Exercise instructions: The output should match the data below line for line.

Supplied entries:
*** Begin section ***

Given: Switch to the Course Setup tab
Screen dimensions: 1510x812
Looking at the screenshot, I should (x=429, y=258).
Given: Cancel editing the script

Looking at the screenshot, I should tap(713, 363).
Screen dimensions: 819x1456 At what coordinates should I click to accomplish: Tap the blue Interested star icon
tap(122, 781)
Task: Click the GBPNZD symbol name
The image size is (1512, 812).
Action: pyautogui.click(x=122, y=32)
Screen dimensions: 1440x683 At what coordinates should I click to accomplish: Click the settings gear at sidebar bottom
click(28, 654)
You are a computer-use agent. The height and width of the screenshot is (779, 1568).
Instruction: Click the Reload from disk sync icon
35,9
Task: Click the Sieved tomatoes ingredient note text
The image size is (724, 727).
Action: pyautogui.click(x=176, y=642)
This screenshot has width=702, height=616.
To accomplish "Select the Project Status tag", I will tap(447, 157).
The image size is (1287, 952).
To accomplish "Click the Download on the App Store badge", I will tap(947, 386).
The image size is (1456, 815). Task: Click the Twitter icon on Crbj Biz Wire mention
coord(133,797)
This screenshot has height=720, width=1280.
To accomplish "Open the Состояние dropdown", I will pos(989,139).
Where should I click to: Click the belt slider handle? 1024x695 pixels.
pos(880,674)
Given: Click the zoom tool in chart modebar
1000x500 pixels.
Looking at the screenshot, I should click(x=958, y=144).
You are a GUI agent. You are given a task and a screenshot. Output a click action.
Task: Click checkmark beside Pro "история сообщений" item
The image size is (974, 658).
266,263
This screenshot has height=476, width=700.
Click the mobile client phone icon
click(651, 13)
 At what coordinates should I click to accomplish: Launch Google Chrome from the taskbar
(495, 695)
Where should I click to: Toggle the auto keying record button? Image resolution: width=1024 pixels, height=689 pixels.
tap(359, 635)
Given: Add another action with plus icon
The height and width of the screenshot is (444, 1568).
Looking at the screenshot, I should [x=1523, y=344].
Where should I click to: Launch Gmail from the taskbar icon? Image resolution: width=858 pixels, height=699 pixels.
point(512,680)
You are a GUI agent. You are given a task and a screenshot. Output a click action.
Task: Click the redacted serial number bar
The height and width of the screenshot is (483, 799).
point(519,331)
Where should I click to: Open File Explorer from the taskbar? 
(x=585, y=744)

*** End section ***

Completed exercise:
Given: Switch to the Course Setup tab
Screen dimensions: 1510x812
Looking at the screenshot, I should (x=429, y=258).
Given: Cancel editing the script

Looking at the screenshot, I should tap(713, 363).
Screen dimensions: 819x1456 At what coordinates should I click to accomplish: Tap the blue Interested star icon
tap(122, 781)
Task: Click the GBPNZD symbol name
The image size is (1512, 812).
Action: pyautogui.click(x=122, y=32)
Screen dimensions: 1440x683 At what coordinates should I click to accomplish: Click the settings gear at sidebar bottom
click(28, 654)
You are a computer-use agent. The height and width of the screenshot is (779, 1568).
Instruction: Click the Reload from disk sync icon
35,9
Task: Click the Sieved tomatoes ingredient note text
The image size is (724, 727).
Action: pyautogui.click(x=176, y=642)
This screenshot has width=702, height=616.
To accomplish "Select the Project Status tag", I will tap(447, 157).
The image size is (1287, 952).
To accomplish "Click the Download on the App Store badge", I will tap(947, 386).
The image size is (1456, 815). Task: Click the Twitter icon on Crbj Biz Wire mention
coord(133,797)
This screenshot has height=720, width=1280.
To accomplish "Open the Состояние dropdown", I will pos(989,139).
Where should I click to: Click the belt slider handle? 1024x695 pixels.
pos(880,674)
Given: Click the zoom tool in chart modebar
1000x500 pixels.
Looking at the screenshot, I should click(x=958, y=144).
You are a GUI agent. You are given a task and a screenshot. Output a click action.
Task: Click checkmark beside Pro "история сообщений" item
The image size is (974, 658).
266,263
This screenshot has height=476, width=700.
Click the mobile client phone icon
click(651, 13)
 At what coordinates should I click to accomplish: Launch Google Chrome from the taskbar
(495, 695)
Where should I click to: Toggle the auto keying record button? Image resolution: width=1024 pixels, height=689 pixels.
tap(359, 635)
Given: Add another action with plus icon
The height and width of the screenshot is (444, 1568).
Looking at the screenshot, I should [x=1523, y=344].
Where should I click to: Launch Gmail from the taskbar icon? Image resolution: width=858 pixels, height=699 pixels.
point(512,680)
You are a GUI agent. You are given a task and a screenshot. Output a click action.
Task: Click the redacted serial number bar
The height and width of the screenshot is (483, 799).
point(519,331)
Where should I click to: Open File Explorer from the taskbar? 
(x=585, y=744)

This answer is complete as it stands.